(Beginning of Excerpt provided)

Three things are clear about Dan Brown’s novels: The reviews don’t matter because fans are more addicted to them than drugs. Years from now, his fiction will comprise the body of work most-often associated with the spate of globe-spanning puzzle novels linking historic events to modern day criminal plots, even though the form was pioneered by Katherine Neville in The Eight. And, while his style continues to evolve, every book he writes will forever be chasing the sensation of The Da Vinci Code.
Inferno is another Robert Langdon thriller that mixes exotic locations (Florence and Venice) and ancient symbols and texts (Dante and The Divine Comedy) with a world shaking danger (the threat of a plague). Brown uses an interesting plot device here: Landgon wakes up in a Florence hospital with a head wound and retrograde amnesia. He has no idea why he’s in Florence and who may or may not be trying to kill him. (It becomes clear before he leaves the hospital room that somebody is.)
He must simultaneously solve the puzzle of symbols linking a prospective plague threat from a genetic engineer concerned about reducing the world’s population and the personal puzzle about his nightmarish dreams and how they’re connected to the story’s prospective heroes and villains. While solving the puzzle, Langdon and Dr. Sienna Brooks find numerous secret doorways and panels, life threatening moments and people who are determined to stop them for reasons as yet unknown.
In the past, Brown has been criticized by using endless historical and cultural monologues from Langdon and others to fill secondary characters in on the importance of historical events and their related symbolism. Obviously, this device was used as a way of telling the readers how centuries old stories and symbols played into the solution of an urgent problem of the present day.

(End of Excerpt provided)

Required work:
1. Answer these questions using the review of Inferno:
(a) Who first came up with the globe-spanning puzzle novel, and in which book?
(b) Which two cities serve as the exotic locations in Inferno?
(c) Who works alongside Langdon to solve the puzzle?
2. Pick up the review of Inferno right after its last sentence and keep writing it.

(Beginning of Source information)

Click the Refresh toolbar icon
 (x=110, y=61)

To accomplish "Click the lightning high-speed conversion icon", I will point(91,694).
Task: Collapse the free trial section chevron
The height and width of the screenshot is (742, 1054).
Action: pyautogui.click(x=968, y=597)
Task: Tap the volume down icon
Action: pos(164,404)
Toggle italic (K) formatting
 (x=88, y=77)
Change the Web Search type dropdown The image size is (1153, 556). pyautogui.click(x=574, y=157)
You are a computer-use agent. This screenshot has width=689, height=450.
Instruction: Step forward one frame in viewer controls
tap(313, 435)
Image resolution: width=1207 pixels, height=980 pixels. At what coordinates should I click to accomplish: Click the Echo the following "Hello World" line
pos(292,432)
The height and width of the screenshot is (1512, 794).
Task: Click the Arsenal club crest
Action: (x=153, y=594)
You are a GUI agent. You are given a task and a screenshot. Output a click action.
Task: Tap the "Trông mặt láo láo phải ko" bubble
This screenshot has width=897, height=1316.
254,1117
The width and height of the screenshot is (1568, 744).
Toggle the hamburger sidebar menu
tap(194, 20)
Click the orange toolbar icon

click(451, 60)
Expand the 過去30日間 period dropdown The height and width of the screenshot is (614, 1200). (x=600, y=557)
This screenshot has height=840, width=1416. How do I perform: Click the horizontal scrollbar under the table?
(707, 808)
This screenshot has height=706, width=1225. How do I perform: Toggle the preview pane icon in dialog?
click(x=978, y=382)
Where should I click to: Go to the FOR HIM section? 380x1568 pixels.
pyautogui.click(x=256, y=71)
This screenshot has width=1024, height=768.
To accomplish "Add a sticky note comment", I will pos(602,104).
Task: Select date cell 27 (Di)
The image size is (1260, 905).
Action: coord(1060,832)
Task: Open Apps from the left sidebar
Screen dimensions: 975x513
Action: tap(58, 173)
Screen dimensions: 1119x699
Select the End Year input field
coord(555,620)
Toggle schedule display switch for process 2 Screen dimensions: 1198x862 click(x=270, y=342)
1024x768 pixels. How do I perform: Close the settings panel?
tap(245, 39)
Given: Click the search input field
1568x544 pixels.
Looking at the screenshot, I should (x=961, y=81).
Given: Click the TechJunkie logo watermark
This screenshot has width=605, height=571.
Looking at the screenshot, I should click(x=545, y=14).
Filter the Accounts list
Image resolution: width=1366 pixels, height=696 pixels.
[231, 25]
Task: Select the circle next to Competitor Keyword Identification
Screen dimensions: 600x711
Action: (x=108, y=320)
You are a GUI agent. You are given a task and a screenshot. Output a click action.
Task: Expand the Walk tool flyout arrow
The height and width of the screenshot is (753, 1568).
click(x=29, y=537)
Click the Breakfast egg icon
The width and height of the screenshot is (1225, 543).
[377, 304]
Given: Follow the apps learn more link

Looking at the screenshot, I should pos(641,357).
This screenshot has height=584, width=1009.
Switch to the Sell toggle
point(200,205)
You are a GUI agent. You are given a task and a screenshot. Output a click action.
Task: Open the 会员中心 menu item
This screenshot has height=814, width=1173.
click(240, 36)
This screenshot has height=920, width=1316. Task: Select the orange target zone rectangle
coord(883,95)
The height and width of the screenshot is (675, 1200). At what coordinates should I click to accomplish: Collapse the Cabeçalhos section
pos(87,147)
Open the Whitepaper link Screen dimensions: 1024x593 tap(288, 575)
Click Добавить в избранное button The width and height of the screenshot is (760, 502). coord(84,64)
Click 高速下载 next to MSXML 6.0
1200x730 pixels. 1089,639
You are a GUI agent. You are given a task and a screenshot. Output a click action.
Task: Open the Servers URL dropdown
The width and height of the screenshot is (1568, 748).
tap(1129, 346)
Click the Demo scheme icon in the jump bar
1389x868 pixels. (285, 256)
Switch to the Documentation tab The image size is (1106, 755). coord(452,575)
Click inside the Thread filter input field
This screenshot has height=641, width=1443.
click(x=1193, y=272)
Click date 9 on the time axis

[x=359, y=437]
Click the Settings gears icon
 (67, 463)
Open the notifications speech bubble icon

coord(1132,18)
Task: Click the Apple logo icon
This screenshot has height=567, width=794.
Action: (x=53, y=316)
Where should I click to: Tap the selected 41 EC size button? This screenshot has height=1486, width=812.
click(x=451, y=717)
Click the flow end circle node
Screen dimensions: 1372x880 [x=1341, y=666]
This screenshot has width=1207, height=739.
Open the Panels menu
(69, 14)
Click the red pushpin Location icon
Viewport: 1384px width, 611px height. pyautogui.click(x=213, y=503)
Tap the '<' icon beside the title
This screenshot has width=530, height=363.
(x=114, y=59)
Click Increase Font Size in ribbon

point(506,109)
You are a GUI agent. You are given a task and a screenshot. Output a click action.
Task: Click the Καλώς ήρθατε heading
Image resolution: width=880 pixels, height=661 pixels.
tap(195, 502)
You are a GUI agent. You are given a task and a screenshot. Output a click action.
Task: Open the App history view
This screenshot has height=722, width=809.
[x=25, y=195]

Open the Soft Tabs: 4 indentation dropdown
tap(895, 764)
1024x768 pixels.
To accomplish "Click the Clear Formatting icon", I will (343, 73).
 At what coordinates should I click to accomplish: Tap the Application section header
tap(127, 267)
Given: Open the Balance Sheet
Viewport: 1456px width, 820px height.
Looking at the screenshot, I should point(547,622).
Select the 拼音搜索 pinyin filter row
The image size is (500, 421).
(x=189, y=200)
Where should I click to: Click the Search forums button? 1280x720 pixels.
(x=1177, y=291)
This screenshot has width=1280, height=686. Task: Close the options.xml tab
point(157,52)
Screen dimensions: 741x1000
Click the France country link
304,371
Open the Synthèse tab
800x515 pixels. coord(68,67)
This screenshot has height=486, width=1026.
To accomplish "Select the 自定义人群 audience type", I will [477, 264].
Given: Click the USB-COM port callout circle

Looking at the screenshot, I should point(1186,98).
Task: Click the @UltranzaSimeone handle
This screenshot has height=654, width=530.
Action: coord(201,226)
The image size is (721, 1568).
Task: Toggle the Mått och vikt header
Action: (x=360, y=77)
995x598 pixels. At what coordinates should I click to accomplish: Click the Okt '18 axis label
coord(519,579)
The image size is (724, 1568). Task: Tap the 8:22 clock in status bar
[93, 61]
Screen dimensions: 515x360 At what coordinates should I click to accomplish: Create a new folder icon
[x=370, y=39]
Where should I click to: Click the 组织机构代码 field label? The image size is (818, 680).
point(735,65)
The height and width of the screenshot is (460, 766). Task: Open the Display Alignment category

(End of Source information)

Responses per task:
1.
(a) Katherine Neville, in The Eight.
(b) Florence and Venice.
(c) Dr. Sienna Brooks.

2.
Brown has toned down those monologues a great deal in Inferno and provided dialogue that more naturally fits into a story with one chase scene after another. You will no longer find five-hundred-word Langdon lectures being delivered while the bad guys are only seconds away. You will find a lot of Florence and Venice travelogue.
Brown describes the streets, museums, and ancient buildings in exhaustive detail. Imagine being chased across a town by the bad guys while having the luxury to notice every building, monument and street corner along the way, including those that don’t pertain to the story. The descriptions slow down the action but are easy to skip.
The descriptions also serve the plot because they tie into Dante and to the mad scientist who’s a Dante aficionado. The travelogues allow physical time to pass in the novel so that Langdon will have an opportunity to process the symbolism as well as the returning snippets of his fragmented memory.
Brown has done a good job stirring the characters into an ever-changing mix of people who–at any given moment–might be trustworthy or untrustworthy. The characters’ motivations and allegiances aren’t engraved in stone. The novel’s over-arching themes are the dangers of overpopulation to humankind’s survival and whether or not one should use cutting-edge advances in genetic engineering to “fix” the problem before Mother Nature solves it by purging the planet of a lot of people.
Since the themes are real, they add a compelling dose of prospective reality to a story filled with symbols, iconography, Italian art and architecture, and the multiple meanings of Dante’s levels of hell. For Langdon and the other characters, a real or figurative hell may well be the story’s destination. Brown, I suspect, hopes readers will ponder whether hell is also Earth’s destiny.
Malcolm R. Campbell is the author of contemporary fantasy novels, including the recently release story of love and destiny, “The Seeker.”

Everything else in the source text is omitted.